The critics seem largely to have agreed, and she’s received positive reviews from critics in Austin, San Antonio, and Chicago.

Bryan Poyser’s film was Lovers of Hate, about a pair of sibling writers at opposite ends of the spectrum of success and in love with the same woman, who happens to be one of their wives. It seems to have earned mixed reviews based largely on the reviewer’s tolerance for the film’s liberal use of the “humor of discomfort” in a tale with no clearly sympathetic characters. It’s referred to variously as “creepy,” “sinister,” “emotionally fraught,” and “deeply felt….operatic” “comic genius”. In any case, Poyser can rest assured he makes an impression.

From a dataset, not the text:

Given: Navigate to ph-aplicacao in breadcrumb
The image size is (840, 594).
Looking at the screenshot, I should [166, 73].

The Duplass brothers introduced Cyrus, a largely improvedfeature-length film about a man’s attempt to date a woman who shares an intense (some might say “creepy”) bond with her 21-year-old son. A relatively big-budget affair (and their first studio film), it stars John C. Reilly, Marisa Tomei, Jonah Hill, and Catherine Keener. Although it wasn’t honored at Sundance, the movie has found itself some fans: Peter Sciretta of SlashFilm reported that Cyrus got “probably the most laughs [he’d] heard in a Sundance movie in a couple years,” and Peter Knegt at IndieWire called it “bizarrely hilarious” (anyone else beginning to sense a theme?).

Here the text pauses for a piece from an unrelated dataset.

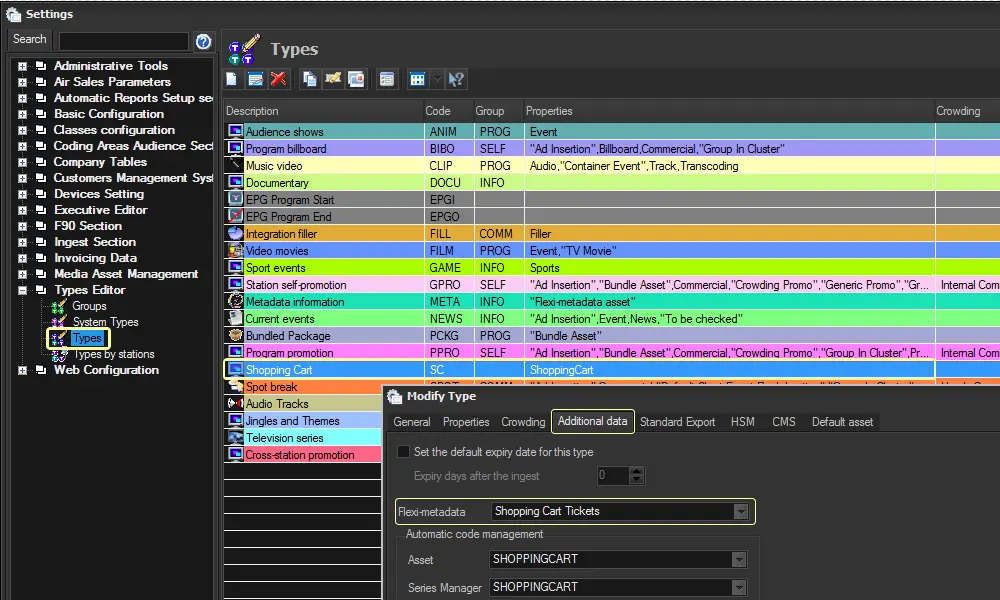Collapse the Types Editor tree node
This screenshot has height=600, width=1000.
[22, 290]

It’s only fitting that the city of Robert Rodriguez and Richard Lanklater should have such a strong presence at Sundance. MovieMaker magazine ranked Austin the country’s fifth-best city in which to be an indie filmmaker in 2010. For this honor Garcia credits our huge variety of geography (from urban to rural and hill country to desert), helpful tax and permit laws, and a seemingly limitless supply of inexpensive, knowledgeable crewmembers. UT does its part, helping foster an “incredible creative and intellectual culture” of photography and visual arts as well as filmmaking. In addition, there are a number of supportive organizations in the area, including the Texas Film Commission, which goes above and beyond by assisting moviemakers with everything up to and including writing their first resumes; the Austin Film Society, which provides grants to local filmmakers; and the Texas Association of Film and Tape Professionals, which lobbies for positive filmmaking legislation. And then, of course, there are the festivals: South by Southwest, the Austin Film Festival, and Fantasticfest together screened well over 300 movies last year. The city has been influential in other, stranger ways as well: the term “mumblecore”, referring to films depicting mundane post-collegiate existence by nonprofessionals, was coined in a local bar during SXSW by sound editor Eric Masunaga (and sparked, in part, by the Duplass brothers), and the depressingly generic landscape of the cult sweetheart Office Space is, in fact, Austin. And although Austin’s history there is fairly brief, it’s definitely compelling: Slacker took the Dramatic Grand Jury Prize in 1991; UT film professor Paul Steckler won the Special Jury Prize in 2000 for George Wallace: Settin’ the Woods on Fire; Kyle Henry’s drama Room premiered there 2005; and the Duplass brothers screened Baghead at the festival in 2008.

I had the opportunity to watch some of the Zellner brothers’ work (up on their website) and discuss it with David. It’s universally (though not uniformly) quite strange: normal, if tragic situations—car accidents, lost cats, drug abuse—and play them so broadly they move past funny into confusing, off-putting, and alarming, and then finally back into funny again. More than once I found myself laughing out of sheer confusion. When I asked him if that was the experience he and his brother Nathan intended to give their audience, he told me, “I don’t know that we have a particular goal in mind, but we’re interested in trying to combine humor and pathos whenever appropriate. It’s also fun to try to normalize the abstract and viceversa [sic].” For the most part, I found their writing too bizarre for pathos, but the manipulation of the normal and the abstract certainly suffused every minute of their work. It, like so many of our other local art and artists, is worth checking out.